=== Data for analysis ===

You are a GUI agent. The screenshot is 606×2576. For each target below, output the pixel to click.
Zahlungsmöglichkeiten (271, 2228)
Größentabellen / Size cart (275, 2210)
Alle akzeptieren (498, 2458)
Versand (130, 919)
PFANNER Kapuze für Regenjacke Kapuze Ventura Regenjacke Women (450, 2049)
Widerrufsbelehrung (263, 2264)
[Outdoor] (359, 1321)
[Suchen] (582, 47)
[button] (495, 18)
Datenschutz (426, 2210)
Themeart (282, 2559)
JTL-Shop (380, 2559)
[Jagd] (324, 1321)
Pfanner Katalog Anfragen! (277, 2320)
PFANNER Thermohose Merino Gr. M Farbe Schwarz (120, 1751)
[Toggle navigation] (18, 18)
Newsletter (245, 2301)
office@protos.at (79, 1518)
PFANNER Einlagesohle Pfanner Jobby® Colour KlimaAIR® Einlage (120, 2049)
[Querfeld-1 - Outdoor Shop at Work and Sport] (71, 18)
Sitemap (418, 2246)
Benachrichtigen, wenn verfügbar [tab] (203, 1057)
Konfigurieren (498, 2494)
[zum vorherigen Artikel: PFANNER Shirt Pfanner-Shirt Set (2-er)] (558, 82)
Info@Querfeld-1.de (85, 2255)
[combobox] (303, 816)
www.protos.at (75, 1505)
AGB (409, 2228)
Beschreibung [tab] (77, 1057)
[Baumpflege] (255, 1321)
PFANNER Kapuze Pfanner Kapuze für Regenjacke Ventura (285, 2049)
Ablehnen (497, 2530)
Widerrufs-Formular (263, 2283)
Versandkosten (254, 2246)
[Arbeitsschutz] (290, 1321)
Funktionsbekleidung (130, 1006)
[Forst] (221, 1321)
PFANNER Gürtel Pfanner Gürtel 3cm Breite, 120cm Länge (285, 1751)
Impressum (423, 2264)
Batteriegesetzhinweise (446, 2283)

===

Print each line, exactly as written, from the one that contains "Widerrufs-Formular (263, 2283)" to the end of the data above, with both end lines included and nothing else.

Widerrufs-Formular (263, 2283)
Versandkosten (254, 2246)
[Arbeitsschutz] (290, 1321)
Funktionsbekleidung (130, 1006)
[Forst] (221, 1321)
PFANNER Gürtel Pfanner Gürtel 3cm Breite, 120cm Länge (285, 1751)
Impressum (423, 2264)
Batteriegesetzhinweise (446, 2283)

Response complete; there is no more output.